What Is Time to Hire?
Time to hire measures how long it takes to fill a vacancy. Learn how to calculate it, why it matters, and how to reduce it.
Key Takeaways
- Time to hire = days from job opening to accepted offer
- Industry benchmark is approximately 28-44 days for most professional roles
- Every day a key role is vacant is a cost in lost productivity and opportunity
- Pre-built talent pools and structured interview processes most effectively reduce time to hire
What time to hire measures
Time to hire measures the number of days between when a job vacancy is opened and when a candidate accepts an offer. It measures recruiting process efficiency — how quickly your organisation can identify, evaluate, and secure the people it needs. Slow hiring is costly: key roles go unfilled, existing team members absorb additional work, and the best candidates in competitive markets receive and accept other offers before slow-moving employers reach a decision.
Industry benchmarks
Average time to hire varies significantly by role type and sector. The overall average across all industries is approximately 40-44 days. Tech roles typically take longer (44-58 days) due to competitive talent markets and complex technical assessments. Customer service and retail roles are typically faster (14-28 days) due to larger talent pools. Specialist or senior roles can take 60-90 days. Benchmark against businesses in your sector and stage for the most useful comparison.
The cost of a slow hiring process
Every day a role is vacant has an implicit cost. For revenue-generating roles the cost is measurable — the revenue that would have been generated if the role were filled. For cost roles the cost is in lost productivity, delayed projects, and burden on colleagues covering the gap. A salesperson at full productivity generating £200,000 per year in revenue: every month the role is vacant costs approximately £17,000 in direct productivity cost alone.

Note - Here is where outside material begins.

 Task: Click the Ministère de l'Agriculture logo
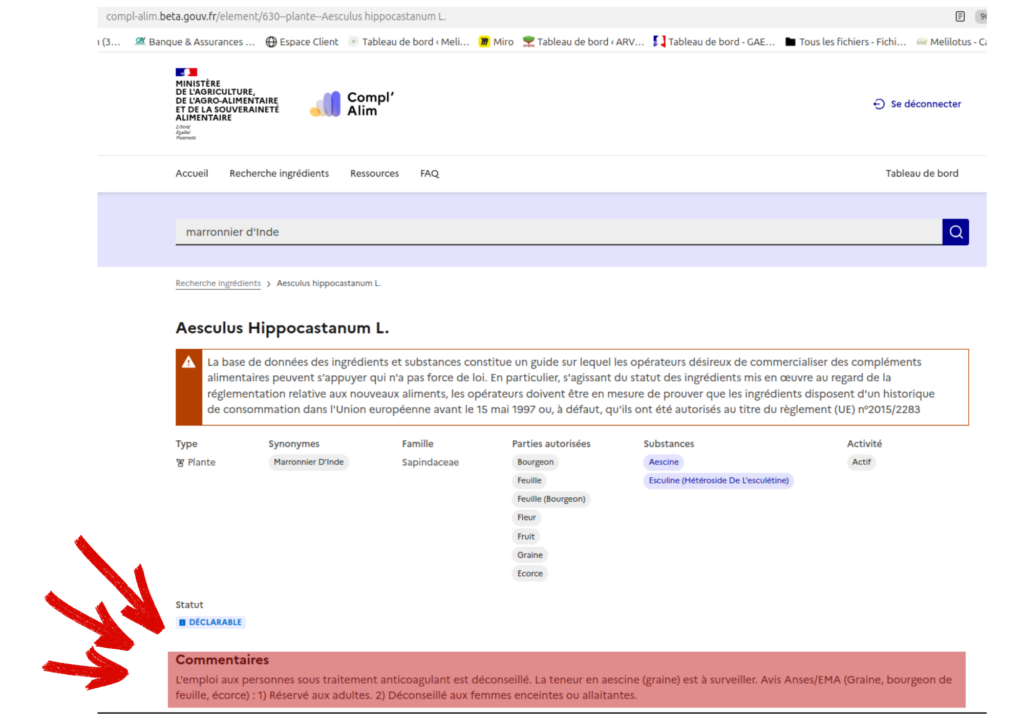pyautogui.click(x=226, y=104)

How to reduce time to hire
The most effective levers are: pre-built talent pipelines (maintaining relationships with potential candidates before roles open), a structured and time-boxed interview process (defined stages, defined timelines, no open-ended sequencing), clear decision-making authority (who can approve a hire and when), and pre-approved role profiles and compensation bands that allow offers to be extended without lengthy internal approvals. Reducing time to hire from 6 weeks to 3 weeks is achievable with process discipline rather than additional resources.

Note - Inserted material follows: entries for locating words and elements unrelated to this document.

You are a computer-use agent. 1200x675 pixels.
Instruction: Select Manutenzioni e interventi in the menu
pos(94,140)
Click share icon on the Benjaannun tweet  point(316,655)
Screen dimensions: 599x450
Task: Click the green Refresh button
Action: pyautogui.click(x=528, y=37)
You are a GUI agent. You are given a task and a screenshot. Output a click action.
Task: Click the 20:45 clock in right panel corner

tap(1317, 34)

Time to hire vs quality of hire
Speed and quality are not necessarily in tension. A structured, time-boxed process can actually improve both speed and quality: reducing candidate drop-off (candidates accept other offers while waiting for a slow process), enabling better comparison (all candidates evaluated against the same criteria), and improving candidate experience (a professional, organised process signals a well-run organisation). Track both time to hire and subsequent performance of hires to validate that your faster process maintains quality.